Aber selbst wer widerspricht, kann die Erhebung bei Amazon nicht vollständig verhindern. Einzig "die Verwendung und Nutzung Ihrer Markierungen und Notizen können Sie jederzeit durch Änderung der Standardeinstellungen auf Ihrem Gerät bestimmen", heißt es in den Nutzungsbedingungen. Das bedeutet: Amazon hat sich auch für ein Opt-out-Verfahren entschieden, und selbst das wirkt sich nur beschränkt aus.

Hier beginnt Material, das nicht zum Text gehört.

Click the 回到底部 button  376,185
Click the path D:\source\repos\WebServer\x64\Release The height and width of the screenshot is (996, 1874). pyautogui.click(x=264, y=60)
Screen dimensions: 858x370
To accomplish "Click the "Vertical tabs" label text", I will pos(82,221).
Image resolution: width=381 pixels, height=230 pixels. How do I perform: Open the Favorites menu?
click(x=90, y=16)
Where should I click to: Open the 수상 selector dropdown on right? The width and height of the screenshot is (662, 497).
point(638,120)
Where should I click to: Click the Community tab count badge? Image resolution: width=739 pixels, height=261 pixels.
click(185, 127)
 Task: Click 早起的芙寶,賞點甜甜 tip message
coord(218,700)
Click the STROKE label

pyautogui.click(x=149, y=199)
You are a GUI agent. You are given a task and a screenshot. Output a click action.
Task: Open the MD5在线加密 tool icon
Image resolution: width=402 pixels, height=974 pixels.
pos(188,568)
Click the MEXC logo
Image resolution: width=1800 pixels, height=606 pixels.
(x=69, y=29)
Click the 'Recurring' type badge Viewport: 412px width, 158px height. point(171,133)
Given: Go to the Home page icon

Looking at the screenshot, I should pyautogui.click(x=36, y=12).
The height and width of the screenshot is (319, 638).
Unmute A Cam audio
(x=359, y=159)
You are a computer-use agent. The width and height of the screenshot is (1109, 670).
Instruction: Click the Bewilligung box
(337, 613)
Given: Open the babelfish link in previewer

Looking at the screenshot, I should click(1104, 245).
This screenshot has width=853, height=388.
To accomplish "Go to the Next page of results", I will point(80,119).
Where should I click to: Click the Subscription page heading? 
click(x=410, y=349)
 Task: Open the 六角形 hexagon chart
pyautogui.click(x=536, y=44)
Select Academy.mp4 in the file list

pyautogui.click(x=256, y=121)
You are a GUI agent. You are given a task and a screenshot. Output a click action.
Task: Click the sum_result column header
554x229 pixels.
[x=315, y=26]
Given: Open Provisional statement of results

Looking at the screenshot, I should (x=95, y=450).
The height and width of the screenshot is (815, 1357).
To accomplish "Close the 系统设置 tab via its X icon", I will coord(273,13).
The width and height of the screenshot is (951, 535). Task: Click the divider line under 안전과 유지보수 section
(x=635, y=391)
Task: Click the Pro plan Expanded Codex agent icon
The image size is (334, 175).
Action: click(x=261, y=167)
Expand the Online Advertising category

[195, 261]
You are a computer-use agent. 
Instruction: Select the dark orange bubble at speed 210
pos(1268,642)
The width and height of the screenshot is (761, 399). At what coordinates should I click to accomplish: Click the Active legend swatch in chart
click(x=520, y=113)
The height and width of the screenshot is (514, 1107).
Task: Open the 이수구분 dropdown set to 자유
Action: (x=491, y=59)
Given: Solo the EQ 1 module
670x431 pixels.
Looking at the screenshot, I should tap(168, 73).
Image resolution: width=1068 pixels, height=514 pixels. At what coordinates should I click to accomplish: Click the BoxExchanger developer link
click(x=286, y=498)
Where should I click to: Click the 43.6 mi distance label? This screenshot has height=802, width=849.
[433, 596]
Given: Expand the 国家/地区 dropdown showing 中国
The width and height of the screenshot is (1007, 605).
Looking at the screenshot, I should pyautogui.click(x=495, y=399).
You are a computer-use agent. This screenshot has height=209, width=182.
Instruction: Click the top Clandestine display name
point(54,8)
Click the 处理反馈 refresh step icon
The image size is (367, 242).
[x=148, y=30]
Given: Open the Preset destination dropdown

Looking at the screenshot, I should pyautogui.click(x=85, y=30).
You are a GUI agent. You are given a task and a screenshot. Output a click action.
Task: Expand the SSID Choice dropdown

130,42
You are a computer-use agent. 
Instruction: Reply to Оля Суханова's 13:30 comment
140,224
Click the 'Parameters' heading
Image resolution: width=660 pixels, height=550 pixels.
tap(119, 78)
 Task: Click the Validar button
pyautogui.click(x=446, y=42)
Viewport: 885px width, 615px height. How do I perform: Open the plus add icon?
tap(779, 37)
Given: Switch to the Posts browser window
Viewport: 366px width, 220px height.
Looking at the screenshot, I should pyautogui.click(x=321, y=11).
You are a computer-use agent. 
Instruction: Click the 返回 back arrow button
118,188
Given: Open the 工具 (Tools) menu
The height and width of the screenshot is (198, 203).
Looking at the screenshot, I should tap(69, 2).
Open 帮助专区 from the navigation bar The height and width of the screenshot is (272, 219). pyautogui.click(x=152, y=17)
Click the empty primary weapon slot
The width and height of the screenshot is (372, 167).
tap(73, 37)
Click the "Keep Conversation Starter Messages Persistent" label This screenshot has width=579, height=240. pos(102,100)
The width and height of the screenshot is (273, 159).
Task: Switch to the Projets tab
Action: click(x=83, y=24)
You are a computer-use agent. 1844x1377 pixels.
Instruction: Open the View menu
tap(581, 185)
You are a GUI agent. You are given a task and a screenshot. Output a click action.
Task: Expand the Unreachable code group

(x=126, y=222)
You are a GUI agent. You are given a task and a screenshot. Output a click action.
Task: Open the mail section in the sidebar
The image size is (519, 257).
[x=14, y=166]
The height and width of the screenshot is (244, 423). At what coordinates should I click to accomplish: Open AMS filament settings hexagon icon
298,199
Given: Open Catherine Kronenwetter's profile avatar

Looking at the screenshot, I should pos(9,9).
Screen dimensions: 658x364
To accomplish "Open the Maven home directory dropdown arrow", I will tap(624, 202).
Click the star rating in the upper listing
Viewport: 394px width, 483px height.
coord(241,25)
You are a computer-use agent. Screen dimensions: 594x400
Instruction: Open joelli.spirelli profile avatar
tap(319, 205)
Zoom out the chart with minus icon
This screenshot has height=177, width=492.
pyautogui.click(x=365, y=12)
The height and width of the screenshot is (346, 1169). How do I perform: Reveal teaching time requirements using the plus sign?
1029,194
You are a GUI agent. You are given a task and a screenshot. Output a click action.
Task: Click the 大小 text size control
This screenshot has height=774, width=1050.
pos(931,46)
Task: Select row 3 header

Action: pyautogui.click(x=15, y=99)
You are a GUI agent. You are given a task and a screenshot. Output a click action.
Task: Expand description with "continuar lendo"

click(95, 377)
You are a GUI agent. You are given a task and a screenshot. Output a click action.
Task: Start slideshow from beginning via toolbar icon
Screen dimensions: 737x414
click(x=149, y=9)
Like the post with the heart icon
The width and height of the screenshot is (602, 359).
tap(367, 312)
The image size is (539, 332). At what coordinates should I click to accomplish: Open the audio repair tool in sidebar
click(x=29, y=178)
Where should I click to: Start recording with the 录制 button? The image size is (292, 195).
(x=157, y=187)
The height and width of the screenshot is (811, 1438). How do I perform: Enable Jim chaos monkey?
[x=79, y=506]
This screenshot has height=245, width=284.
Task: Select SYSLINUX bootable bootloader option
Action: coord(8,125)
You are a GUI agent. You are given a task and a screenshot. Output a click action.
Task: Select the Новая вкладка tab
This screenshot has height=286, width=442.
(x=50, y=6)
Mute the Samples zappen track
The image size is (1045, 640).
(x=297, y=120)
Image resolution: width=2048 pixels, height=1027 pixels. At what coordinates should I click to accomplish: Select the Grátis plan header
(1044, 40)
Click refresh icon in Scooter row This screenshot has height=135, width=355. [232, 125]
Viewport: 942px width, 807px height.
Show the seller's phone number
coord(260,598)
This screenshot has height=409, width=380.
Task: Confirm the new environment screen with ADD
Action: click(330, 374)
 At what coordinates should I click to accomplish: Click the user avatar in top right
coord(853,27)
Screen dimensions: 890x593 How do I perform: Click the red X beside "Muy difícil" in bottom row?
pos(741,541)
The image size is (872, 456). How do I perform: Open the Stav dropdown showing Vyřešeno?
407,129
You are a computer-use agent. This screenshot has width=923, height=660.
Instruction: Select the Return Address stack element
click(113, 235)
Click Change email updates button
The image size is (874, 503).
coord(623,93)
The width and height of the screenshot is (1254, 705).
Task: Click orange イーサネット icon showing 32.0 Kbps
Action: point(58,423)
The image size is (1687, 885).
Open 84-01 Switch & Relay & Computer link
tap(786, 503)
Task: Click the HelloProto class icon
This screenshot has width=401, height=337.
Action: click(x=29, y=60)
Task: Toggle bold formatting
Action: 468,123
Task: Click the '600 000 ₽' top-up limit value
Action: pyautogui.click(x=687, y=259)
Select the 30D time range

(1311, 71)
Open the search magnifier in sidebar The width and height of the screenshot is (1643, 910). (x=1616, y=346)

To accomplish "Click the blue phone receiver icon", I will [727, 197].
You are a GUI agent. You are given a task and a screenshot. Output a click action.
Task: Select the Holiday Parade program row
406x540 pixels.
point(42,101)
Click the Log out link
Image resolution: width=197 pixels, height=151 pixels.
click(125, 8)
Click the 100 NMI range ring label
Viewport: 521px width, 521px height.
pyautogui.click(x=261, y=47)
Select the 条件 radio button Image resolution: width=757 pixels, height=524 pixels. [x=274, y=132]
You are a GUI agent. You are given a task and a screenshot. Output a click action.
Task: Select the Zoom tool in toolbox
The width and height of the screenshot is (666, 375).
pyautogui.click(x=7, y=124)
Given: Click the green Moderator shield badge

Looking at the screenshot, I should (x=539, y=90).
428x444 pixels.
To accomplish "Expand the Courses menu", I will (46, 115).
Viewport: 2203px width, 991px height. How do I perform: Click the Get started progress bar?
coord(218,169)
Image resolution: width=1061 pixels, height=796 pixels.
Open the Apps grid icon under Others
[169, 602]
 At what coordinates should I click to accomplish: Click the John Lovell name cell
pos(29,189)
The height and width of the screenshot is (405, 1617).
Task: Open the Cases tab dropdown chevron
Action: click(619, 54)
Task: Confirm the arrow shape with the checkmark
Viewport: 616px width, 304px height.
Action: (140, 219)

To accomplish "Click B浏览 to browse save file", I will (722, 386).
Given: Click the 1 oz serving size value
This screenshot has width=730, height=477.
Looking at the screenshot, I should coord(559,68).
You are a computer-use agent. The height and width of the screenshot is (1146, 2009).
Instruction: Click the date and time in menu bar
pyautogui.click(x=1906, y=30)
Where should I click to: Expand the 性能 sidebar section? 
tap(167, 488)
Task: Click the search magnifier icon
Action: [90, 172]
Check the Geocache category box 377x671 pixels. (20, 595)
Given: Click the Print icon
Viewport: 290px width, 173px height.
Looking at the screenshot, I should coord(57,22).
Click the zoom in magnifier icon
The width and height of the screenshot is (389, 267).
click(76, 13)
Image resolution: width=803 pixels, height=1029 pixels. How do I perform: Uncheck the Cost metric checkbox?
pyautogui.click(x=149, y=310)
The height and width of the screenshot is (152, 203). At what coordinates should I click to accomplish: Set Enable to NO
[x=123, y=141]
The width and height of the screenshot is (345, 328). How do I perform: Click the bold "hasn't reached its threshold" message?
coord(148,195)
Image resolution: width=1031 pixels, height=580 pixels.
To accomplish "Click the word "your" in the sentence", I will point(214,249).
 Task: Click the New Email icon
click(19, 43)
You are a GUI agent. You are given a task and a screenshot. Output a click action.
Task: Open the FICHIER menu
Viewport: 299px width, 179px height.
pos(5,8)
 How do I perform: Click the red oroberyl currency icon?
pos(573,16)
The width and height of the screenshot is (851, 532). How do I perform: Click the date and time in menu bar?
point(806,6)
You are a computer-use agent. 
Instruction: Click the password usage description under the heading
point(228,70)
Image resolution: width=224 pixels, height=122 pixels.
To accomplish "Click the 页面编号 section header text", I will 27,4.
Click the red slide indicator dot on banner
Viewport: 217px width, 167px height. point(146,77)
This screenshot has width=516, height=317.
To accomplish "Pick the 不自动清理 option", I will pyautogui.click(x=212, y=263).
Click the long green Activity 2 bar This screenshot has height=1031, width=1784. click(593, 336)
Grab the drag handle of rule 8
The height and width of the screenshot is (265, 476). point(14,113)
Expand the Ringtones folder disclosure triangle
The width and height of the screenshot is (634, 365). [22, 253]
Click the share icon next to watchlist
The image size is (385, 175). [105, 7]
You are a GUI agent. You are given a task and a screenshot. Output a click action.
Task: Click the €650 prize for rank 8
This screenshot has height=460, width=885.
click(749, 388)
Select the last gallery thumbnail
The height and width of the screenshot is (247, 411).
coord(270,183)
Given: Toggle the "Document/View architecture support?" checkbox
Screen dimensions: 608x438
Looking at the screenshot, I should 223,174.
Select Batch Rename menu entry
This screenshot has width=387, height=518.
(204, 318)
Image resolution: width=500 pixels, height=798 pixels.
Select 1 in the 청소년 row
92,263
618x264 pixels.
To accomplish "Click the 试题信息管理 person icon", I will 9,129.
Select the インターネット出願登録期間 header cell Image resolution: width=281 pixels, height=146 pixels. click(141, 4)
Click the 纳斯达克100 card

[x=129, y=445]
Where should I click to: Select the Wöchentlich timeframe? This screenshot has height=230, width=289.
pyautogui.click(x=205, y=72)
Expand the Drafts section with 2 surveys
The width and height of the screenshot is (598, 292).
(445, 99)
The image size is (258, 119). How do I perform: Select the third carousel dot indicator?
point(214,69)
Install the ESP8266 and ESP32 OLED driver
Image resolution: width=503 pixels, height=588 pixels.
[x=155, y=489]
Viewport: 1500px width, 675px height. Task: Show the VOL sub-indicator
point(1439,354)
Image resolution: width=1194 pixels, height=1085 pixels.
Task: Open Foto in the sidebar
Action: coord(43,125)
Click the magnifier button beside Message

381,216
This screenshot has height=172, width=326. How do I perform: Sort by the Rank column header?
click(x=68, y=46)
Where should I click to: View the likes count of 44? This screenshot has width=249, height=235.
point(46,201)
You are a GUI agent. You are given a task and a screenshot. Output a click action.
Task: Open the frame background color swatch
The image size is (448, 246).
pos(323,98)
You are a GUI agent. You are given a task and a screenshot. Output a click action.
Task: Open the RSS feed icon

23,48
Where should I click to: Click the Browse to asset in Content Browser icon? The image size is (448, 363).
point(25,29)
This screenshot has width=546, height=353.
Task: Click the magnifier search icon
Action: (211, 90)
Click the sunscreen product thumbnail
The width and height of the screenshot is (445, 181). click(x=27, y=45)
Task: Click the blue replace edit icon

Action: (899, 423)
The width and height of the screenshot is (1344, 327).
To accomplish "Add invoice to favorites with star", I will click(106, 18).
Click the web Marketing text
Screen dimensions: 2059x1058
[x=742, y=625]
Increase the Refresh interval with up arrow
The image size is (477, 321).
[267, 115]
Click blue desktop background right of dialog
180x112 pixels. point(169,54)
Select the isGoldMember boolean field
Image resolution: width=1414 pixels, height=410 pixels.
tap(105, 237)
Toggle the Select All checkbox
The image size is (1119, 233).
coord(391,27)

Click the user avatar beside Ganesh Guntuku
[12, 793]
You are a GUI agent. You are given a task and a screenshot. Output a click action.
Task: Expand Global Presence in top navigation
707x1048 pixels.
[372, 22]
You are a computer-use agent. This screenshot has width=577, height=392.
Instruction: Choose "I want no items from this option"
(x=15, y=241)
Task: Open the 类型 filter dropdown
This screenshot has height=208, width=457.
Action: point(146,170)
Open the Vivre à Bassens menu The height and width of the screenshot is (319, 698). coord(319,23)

Bei der Telekom werden die Kunden immerhin per Post informiert, dann noch einmal auf dem Fernsehbildschirm selbst. Um die Datenerhebung zu deaktivieren, muss ein Kunde über seinen Receiver die Einstellungen aufrufen, sein Benutzerkonto und dann den Punkt Datenschutz auswählen und zur Bestätigung des Widerspruchs seine Benutzer-PIN eingeben.

Sender "verlangen" Quoten

Das ist ein wenig mühsam. Warum die Telekom es nicht andersherum macht und bittet, aktiv einzuwilligen, wollte das Unternehmen auf Anfrage nicht beantworten. Ein Sprecher verwies lediglich auf ein Statement vom 6. Juli . Darin heißt es: "Wir wollen uns beispielsweise ansehen, ob unsere Menüführung verbessert werden kann und wie die Kunden das TV-Archiv nutzen." Im Übrigen würden die Fernsehsender Statistiken über die Einschaltquoten "verlangen".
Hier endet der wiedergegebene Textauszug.